Perhaps this is a silly question, but have you tried bumping up the ISO to 6400 or so in order to use a faster shutter speed? The 5D mk3 can take the higher ISO pretty well. I have struggled to get good pictures of little birds too with just a 70-200 f/2.8 L IS II and a TC 2x III (the longest combo I have at this point in time). At 1/250 you may not be fast enough to freeze tiny movements caused by wind or the natural twitch of the little birds.


----------



## martti (Dec 10, 2015)

Selling a used 100-400 old version is pretty much impossible for any money at all now that there is the II in the market and shops are dumping the I at ridiculous prices. I have not got the Tamron yet, it has only been appointed a tracking numbe at Japan Post six hours ago. My decision was based on the price, the reach and the stated picture quality which –according to multiple comparisons– is near equal at 400mm. 

Obviously to fight motion blur the only way is to crank up the ISO and add noise reduction or wait for a sunny day.
When the sky all of a sudden clouds up, you lose 4 clicks of light. It makes a difference.


----------



## TexPhoto (Dec 10, 2015)

I am not a bird photographer, but i can tell you some awesome bird photos are taken by photographer sitting in their living rooms: https://www.youtube.com/watch?v=aEWcVisQTPs


----------



## wsmith96 (Dec 10, 2015)

If you go the 300 with the 2x converter, you'll need a body that can focus at f8. Make sure you have the latest firmware for your 5D to enable that.

Sorry, corrected for 2x


----------



## AlanF (Dec 10, 2015)

wsmith96 said:


> If you go the 300 with the 3x converter, you'll need a body that can focus at f8. Make sure you have the latest firmware for your 5D to enable that.



What 3x converter is available that will allow AF at f/8?


----------



## wsmith96 (Dec 10, 2015)

AlanF said:


> wsmith96 said:
> 
> 
> > If you go the 300 with the 3x converter, you'll need a body that can focus at f8. Make sure you have the latest firmware for your 5D to enable that.
> ...



I meant 2x - corrected above


----------



## RickWagoner (Dec 12, 2015)

It will take some time to get used to the Tamron and learn its way, unlike oem lenses like canon brand lenses every third party lenses has some goofy quirks about them on different bodies. For example lots of 7d2 owners need to micro adjust the tammy but on the 70D the servo tracking is a bit slow, i am not sure what the quirk s on the 5d3 body. Join the tamron 150-600 fb group and they will help you get setup and going fast with the lens.

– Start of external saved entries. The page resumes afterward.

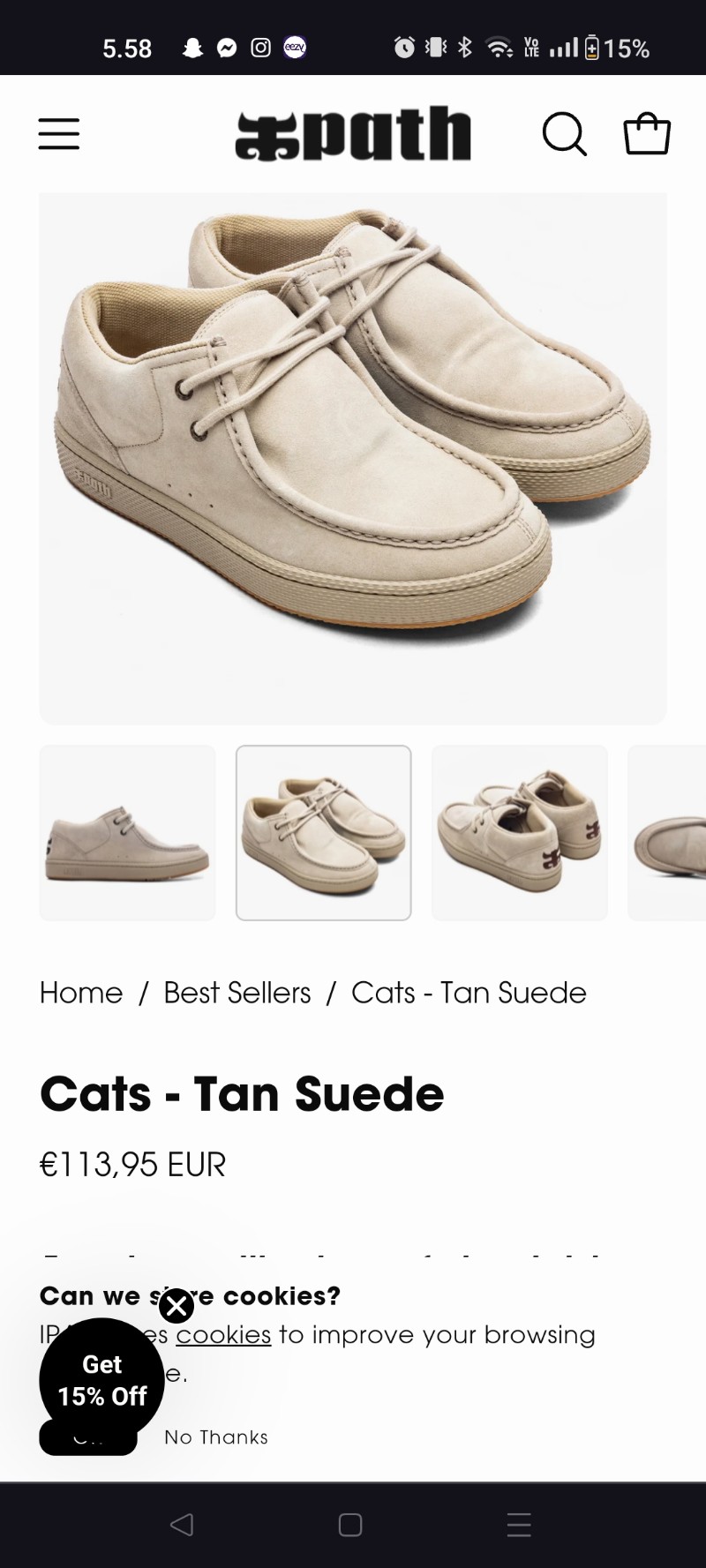
Task: Select partially visible fourth shoe thumbnail
Action: coord(667,833)
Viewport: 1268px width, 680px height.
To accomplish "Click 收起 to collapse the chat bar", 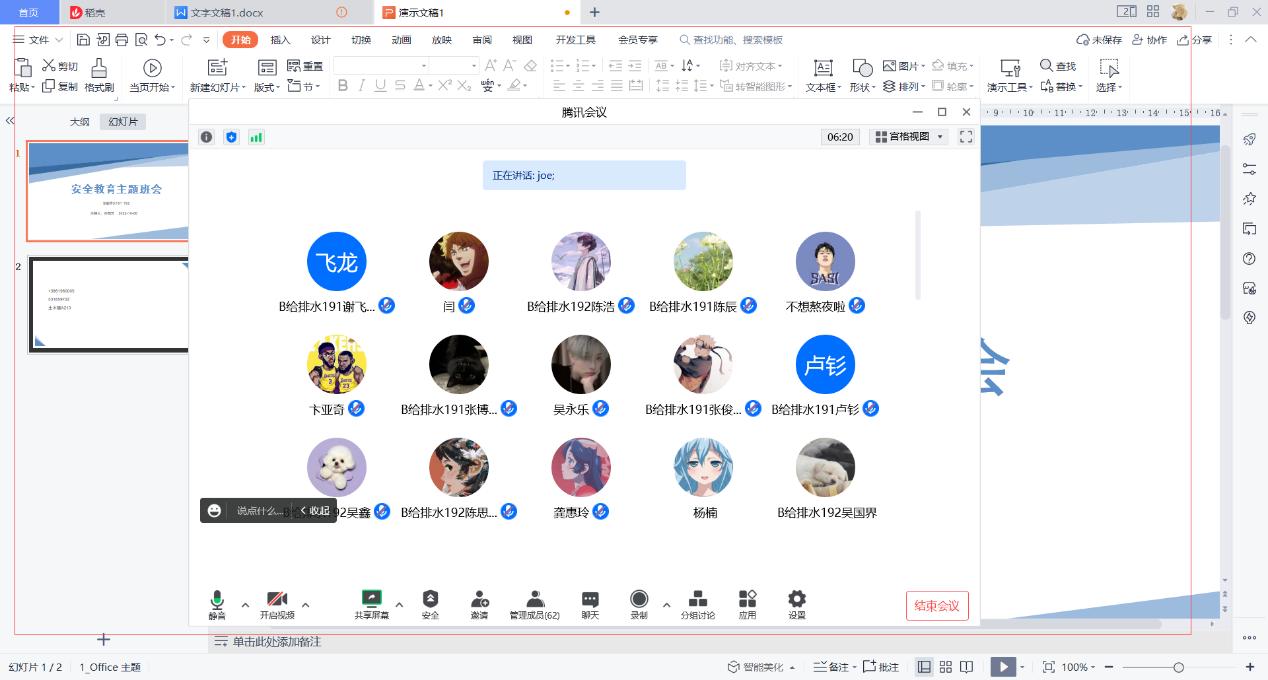I will 314,510.
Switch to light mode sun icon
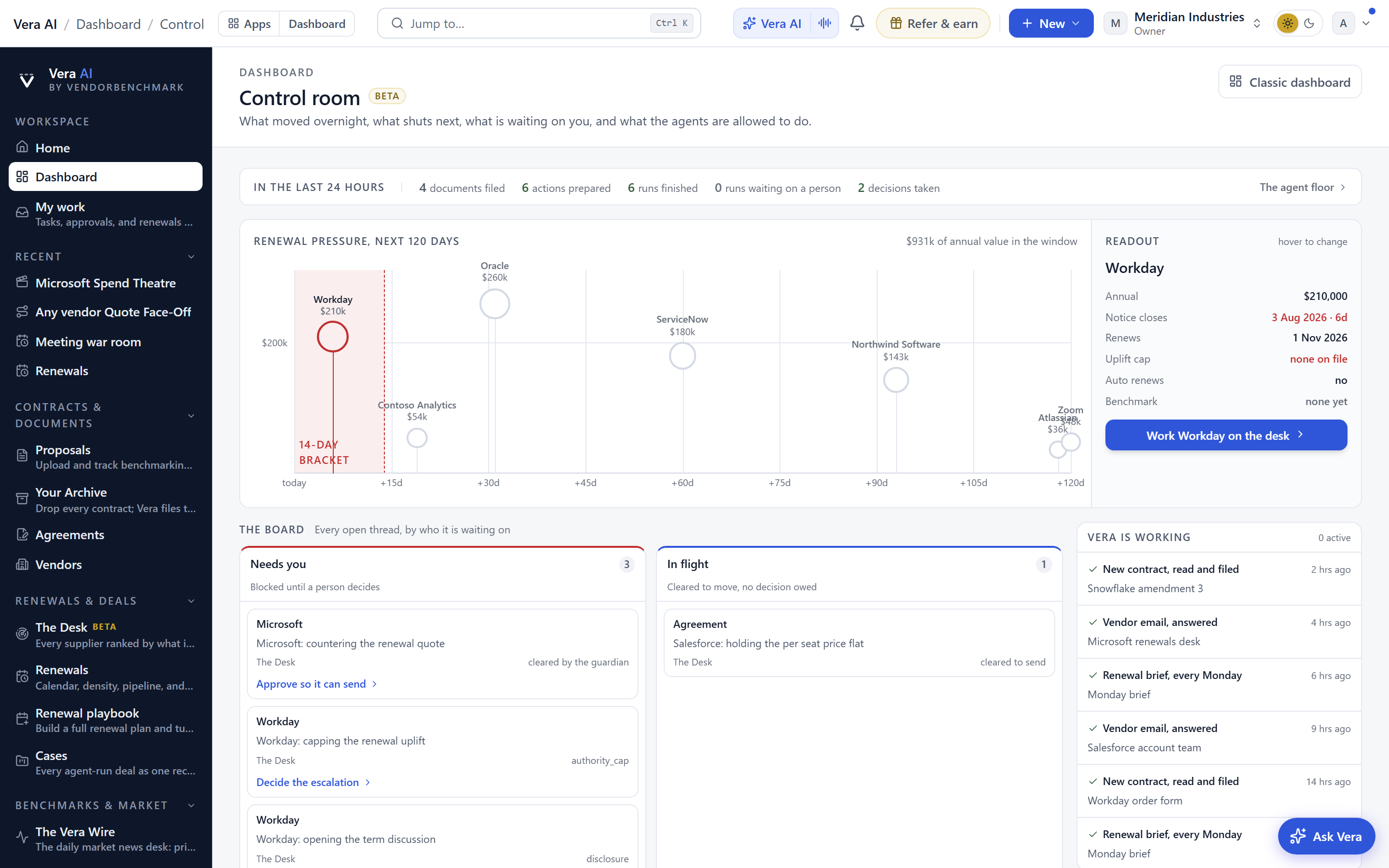The height and width of the screenshot is (868, 1389). [1287, 24]
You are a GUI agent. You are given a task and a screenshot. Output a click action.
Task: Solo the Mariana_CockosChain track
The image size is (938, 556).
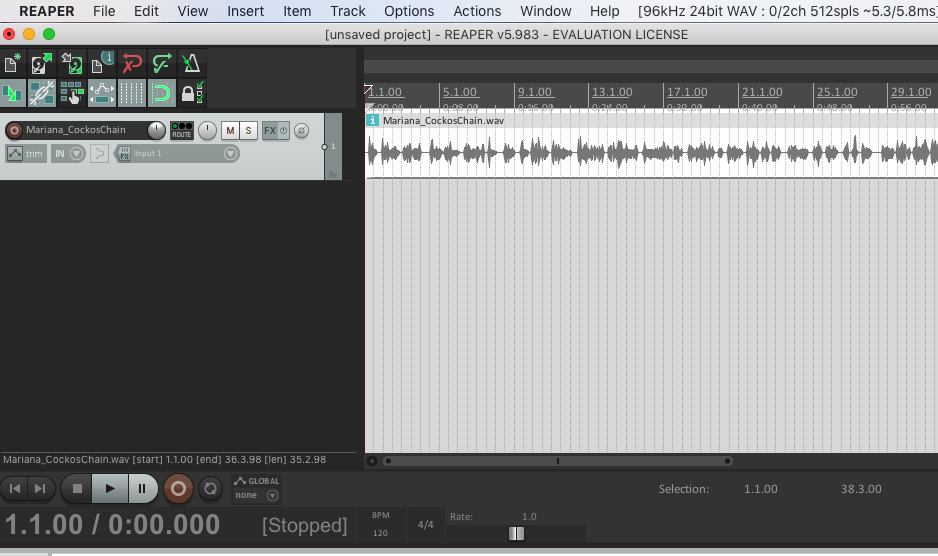[x=248, y=131]
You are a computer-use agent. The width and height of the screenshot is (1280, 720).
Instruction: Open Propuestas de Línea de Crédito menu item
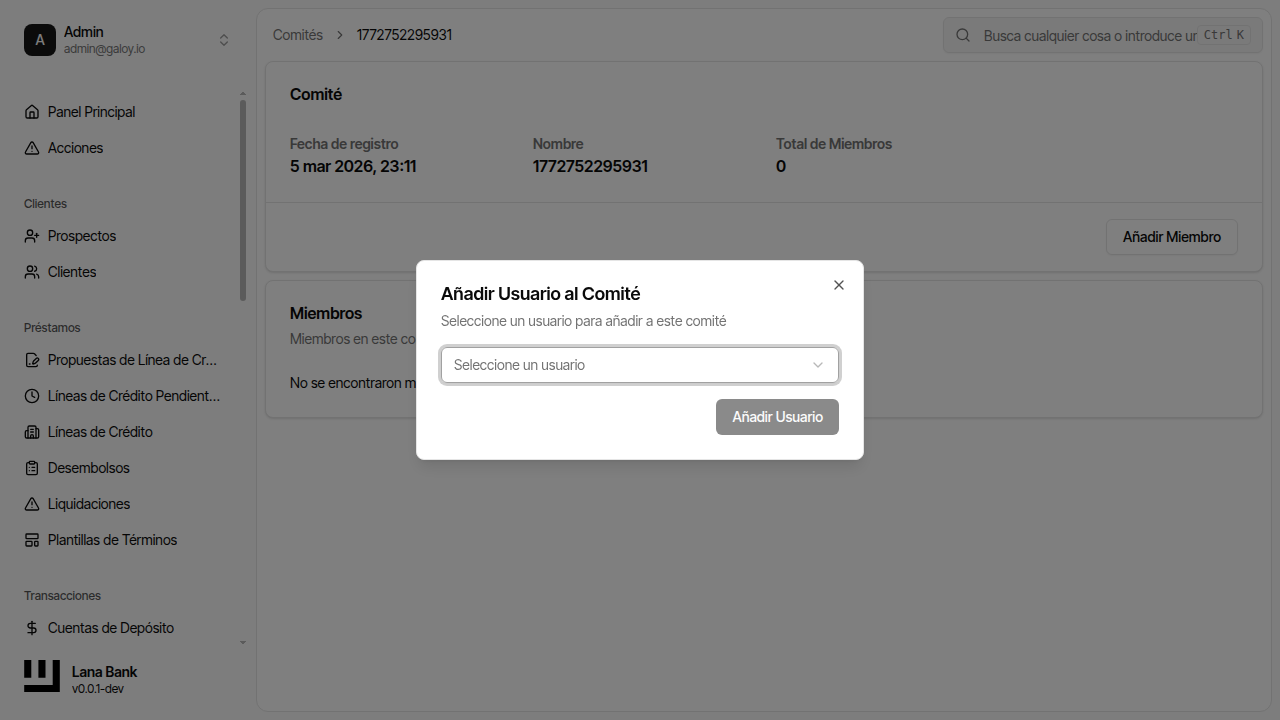[132, 360]
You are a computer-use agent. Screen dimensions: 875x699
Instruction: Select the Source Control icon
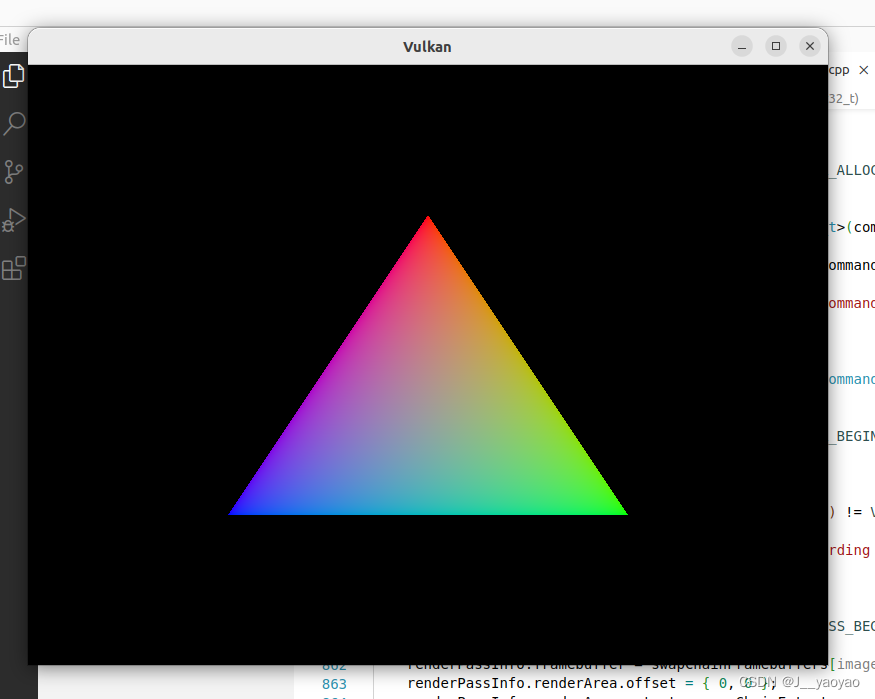(13, 171)
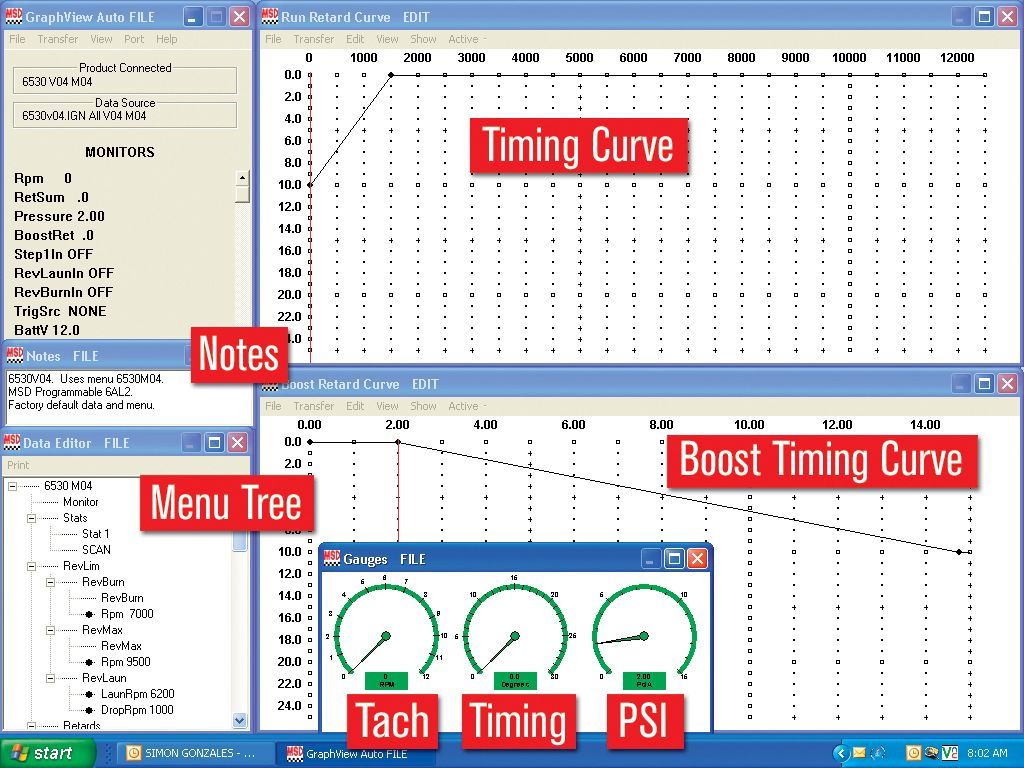1024x768 pixels.
Task: Click the MSD icon in Gauges window title
Action: coord(332,559)
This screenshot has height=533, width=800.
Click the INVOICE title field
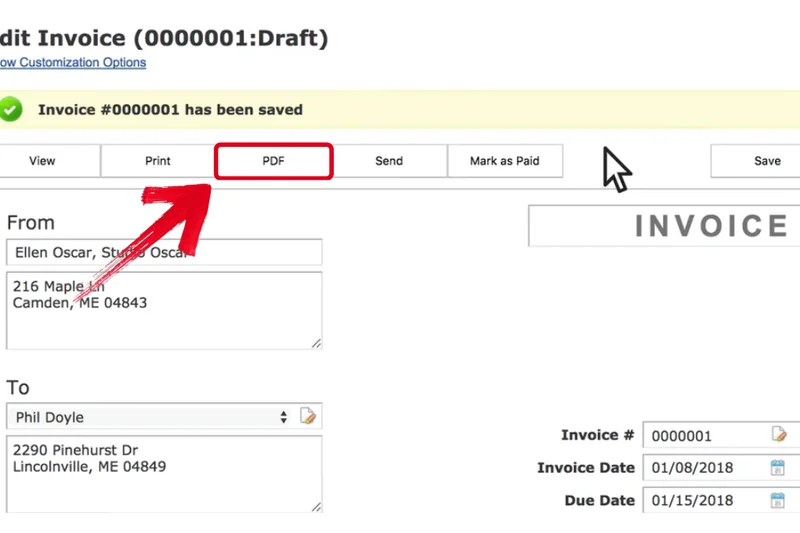pyautogui.click(x=664, y=226)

The good news is the Tammy loves full frame bodies and works well on the 5D3 compared to crop stuff. 

Anything at 150-400 can be shot beautifully wide open with fast autofocus and tracking, you may find your old 100-400 not getting much use anymore because the Tammy is that good. After 400 and to 600mm it will get soft wide open but if you step to f8 it is easily a great optic. The Tammy like every lens likes to be closer to the subject than further away and you will see a big difference it plays but if you shoot a bird for example super far out then don't go to 600mm, take the lens back to 400mm and shoot the bird so it will be a sharper crop later on. Scaling back to 400mm wide open also is the way to shoot bif with it and turning on the focus limiter helps your autofocus speed amazingly. Give it a good few months of shooting before you judge the lens, once you get it down you will love it no question. No need to play with extenders or anything with it, just walk and shoot.


----------



## martti (Dec 12, 2015)

Thank you, RickWagoner.
Microadjustment I know how to do. That's not a problem.
I am aware that it takes a while to get used to a new range of focal length. Once the lens arrives, I will take a lot of shots of the ducks in the park just to get used to the lens. The thing about recropping at 400mm I did not thinks about!
Nice to point me to the FB page, appreciated.


----------



## AlanF (Dec 12, 2015)

RickWagoner said:


> It will take some time to get used to the Tamron and learn its way, unlike oem lenses like canon brand lenses every third party lenses has some goofy quirks about them on different bodies. For example lots of 7d2 owners need to micro adjust the tammy but on the 70D the servo tracking is a bit slow, i am not sure what the quirk s on the 5d3 body. Join the tamron 150-600 fb group and they will help you get setup and going fast with the lens.
> 
> The good news is the Tammy loves full frame bodies and works well on the 5D3 compared to crop stuff.
> 
> Anything at 150-400 can be shot beautifully wide open with fast autofocus and tracking, you may find your old 100-400 not getting much use anymore because the Tammy is that good. After 400 and to 600mm it will get soft wide open but if you step to f8 it is easily a great optic. The Tammy like every lens likes to be closer to the subject than further away and you will see a big difference it plays but if you shoot a bird for example super far out then don't go to 600mm, take the lens back to 400mm and shoot the bird so it will be a sharper crop later on. Scaling back to 400mm wide open also is the way to shoot bif with it and turning on the focus limiter helps your autofocus speed amazingly. Give it a good few months of shooting before you judge the lens, once you get it down you will love it no question. No need to play with extenders or anything with it, just walk and shoot.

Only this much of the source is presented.